Tom Walker and Maura Higgins Love Island 2019

Screenshot: 'Love Island' / ITV2

As usual, the women on Love Island are in a lose/lose situation in which they’re required to be sexually available without making the first move; condemned if they don't flirt enough and condemned if they flirt too much. It's odd (but unsurprising) that while Maura and Megan have both been criticised for being sexually forward, Anton and Dr Alex have enjoyed the unwavering support of the villa for being passed over. While Maura and Megan going after what they want is considered "desperate", Anton and Dr Alex are considered "unlucky in love". They get advice, support and every so-called operation indulged as they plot their union with each new girl who walks in. As an extension of the Maura Discourse, people are also obsessed with how 19-year-old Molly-Mae’s "body count" is 11, as though it’s a bad thing, while the same question is never even asked of men.

Advertisement

There has been some support for Maura – Dani Dyer correctly tweeted that she’s the "funniest one in there", and Megan Barton-Hanson stood up for her when the other girls jeered over the dates when she first entered the villa. Public sentiment does also tend to come around once we learn more about the person attached to the raging libido, and Maura does seem to have settled into the villa as she’s revealed a bit about herself. Let’s not forget that Megan – whose trajectory Maura's has so far been very similar to – went from being the villain of the villa to being in one of the final couples.

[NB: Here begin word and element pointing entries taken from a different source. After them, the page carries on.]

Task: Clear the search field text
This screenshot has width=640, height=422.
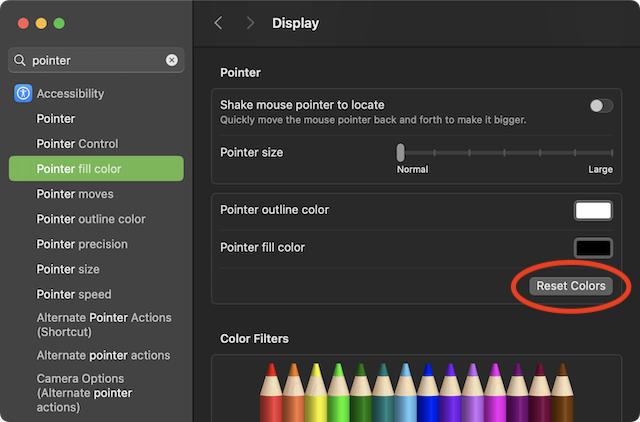Action: pos(172,60)

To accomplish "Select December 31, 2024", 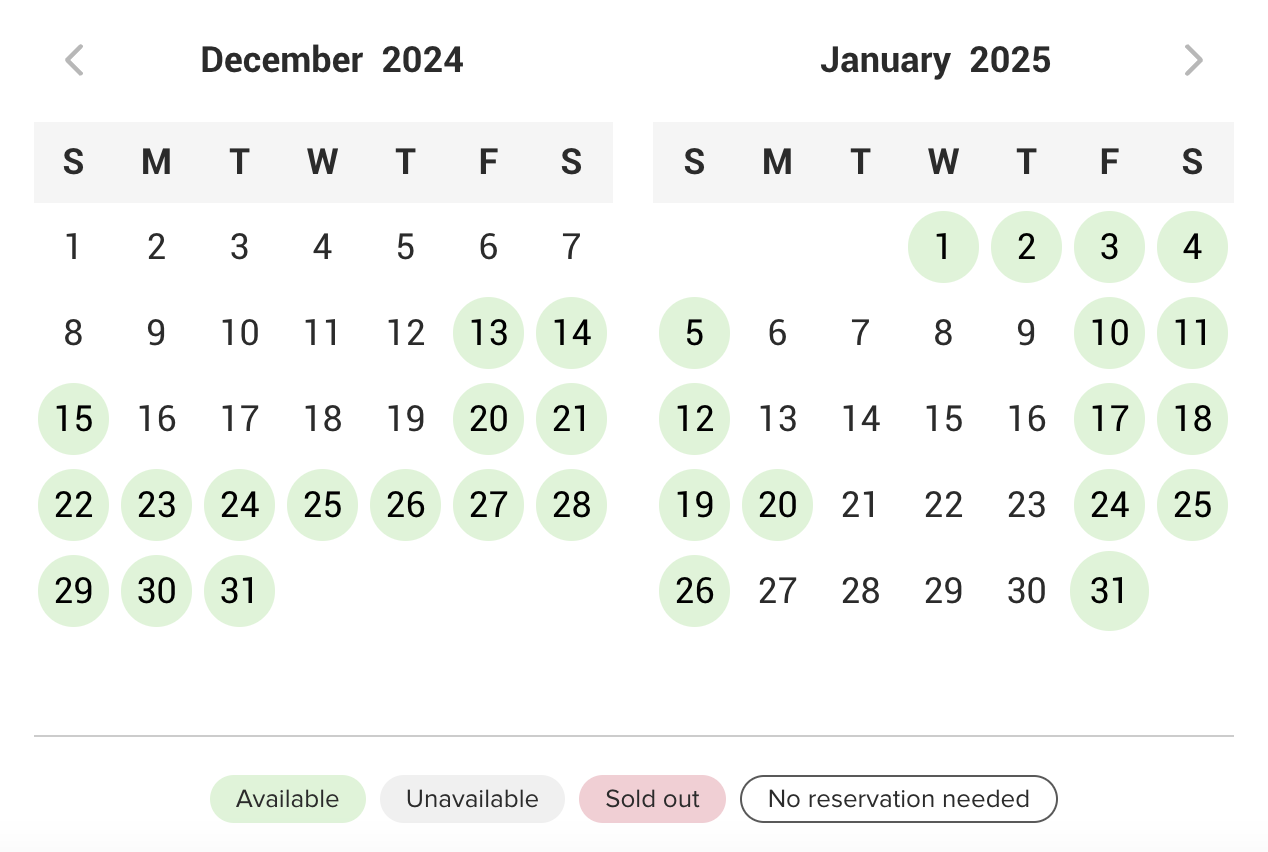I will (x=239, y=591).
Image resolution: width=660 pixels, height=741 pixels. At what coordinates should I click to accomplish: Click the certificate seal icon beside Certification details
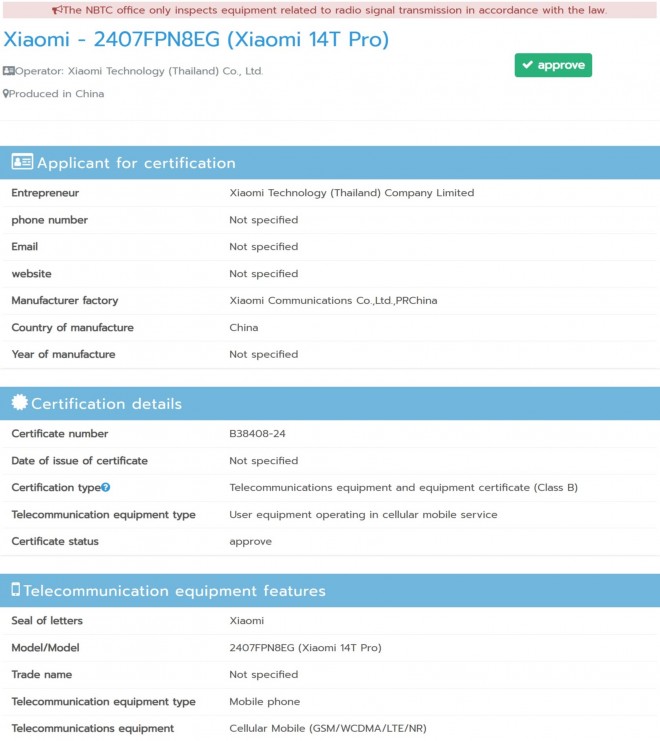pos(20,404)
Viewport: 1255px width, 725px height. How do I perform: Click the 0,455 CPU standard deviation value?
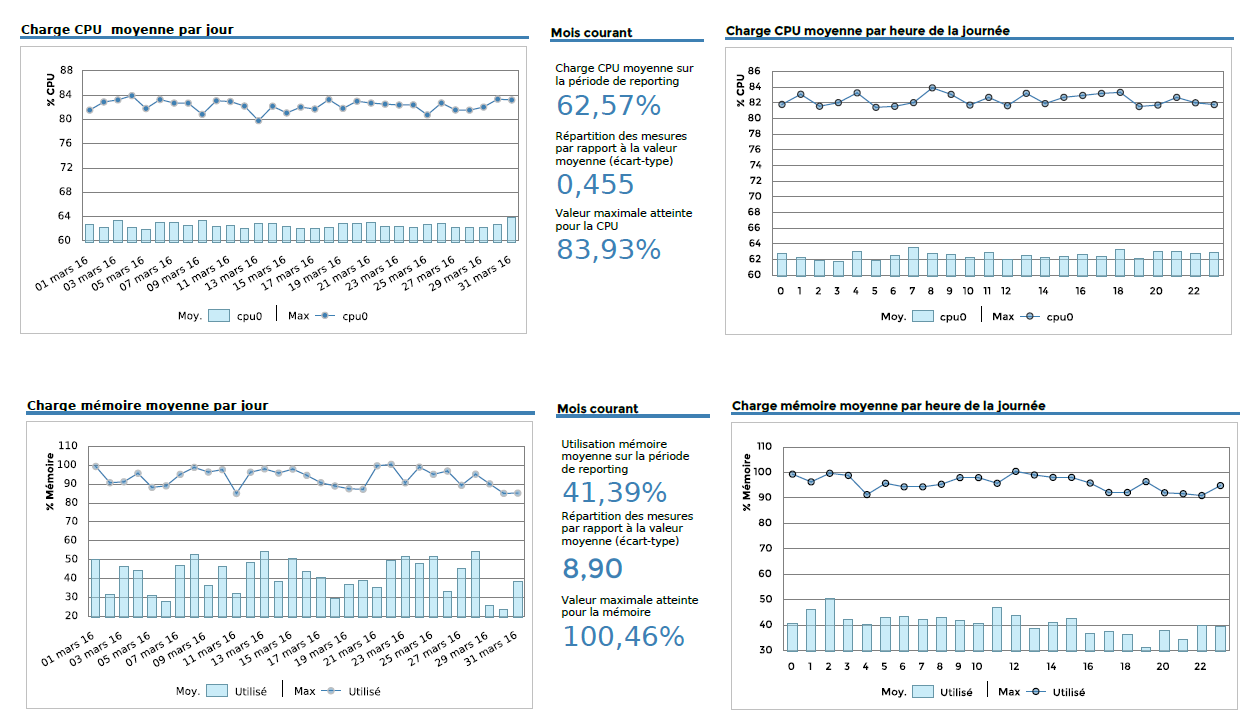pos(595,184)
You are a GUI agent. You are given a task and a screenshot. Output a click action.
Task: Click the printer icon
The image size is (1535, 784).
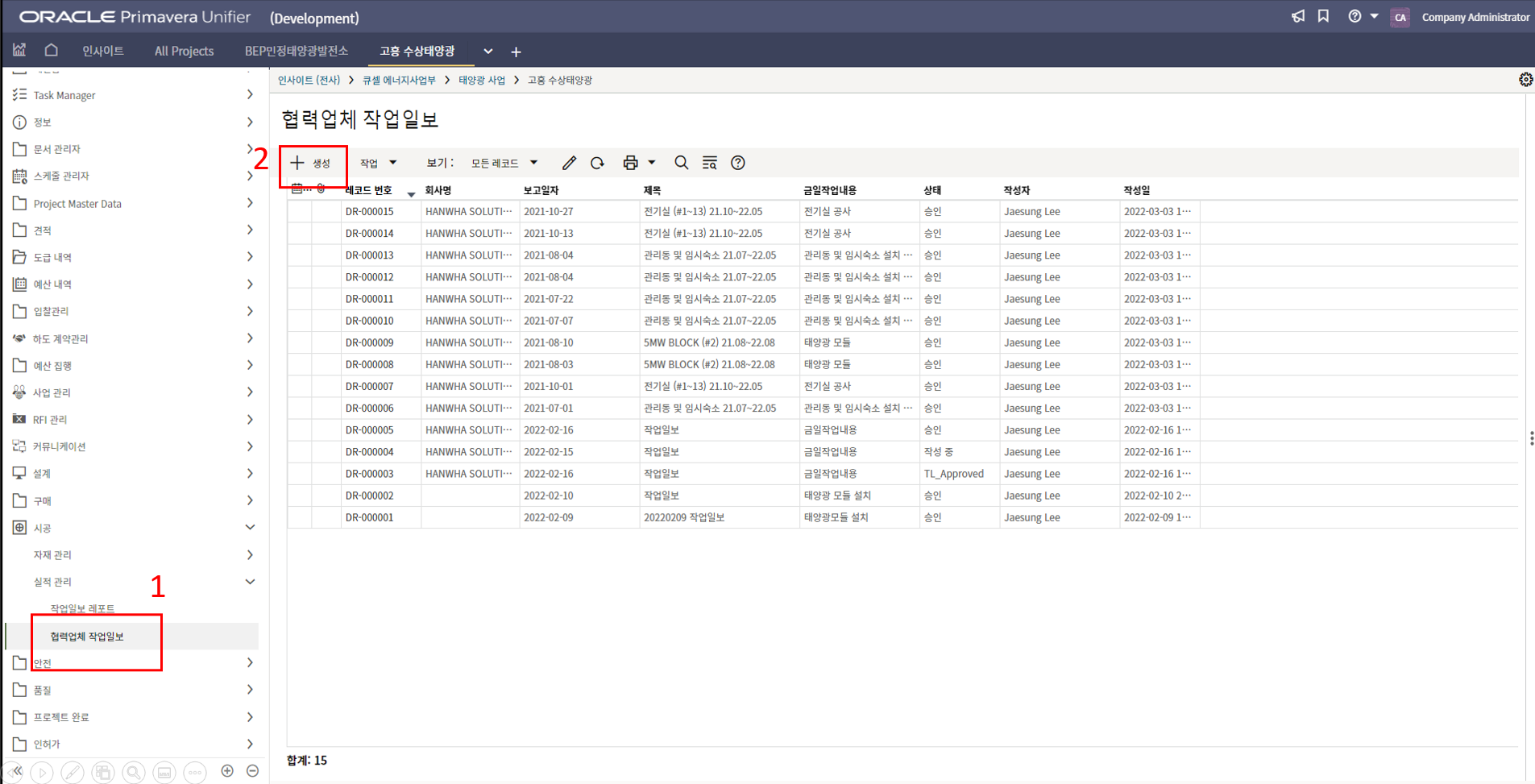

It’s not surprising that a show like Love Island isn’t leading progressive discussions about women’s sexual agency. It’s also not surprising that there’s more outrage around assertive women at a time when men are discouraged from being assertive themselves. But even the early days of Geordie Shore were more liberal than this. Imagine Charlotte Crosby or Holly Hagan or even Scotty T knocking about in the villa; they’d cause a fucking riot. But I’d rather watch that than Curtis giving another motivational speech about "progressing in life" to a cast of models who seem like the sort of people who give it large in your Tinder DMs but respond to a message about meeting up three days late with "omg sorry I'm only just seeing this!!"

Sexual politics aside, a cast of Amys and Molly-Maes would simply make for boring TV. As much as we have to remember that the contestants are real people, we also have to remember that they’re edited to be characters. And we need the Mauras and Megans – in the villa, as in life – to be the mouthpiece of everyone who takes one look at Tommy Fury's upper body and thinks: crush me to death. I don't know what world people are living in where a woman intentionally deep-throating an orange lolly on national television is anything other than top banter, but if there's one thing Love Island could stand to have more of it's contestants who conflate sex and fun. The same goes for the world at large, to be honest.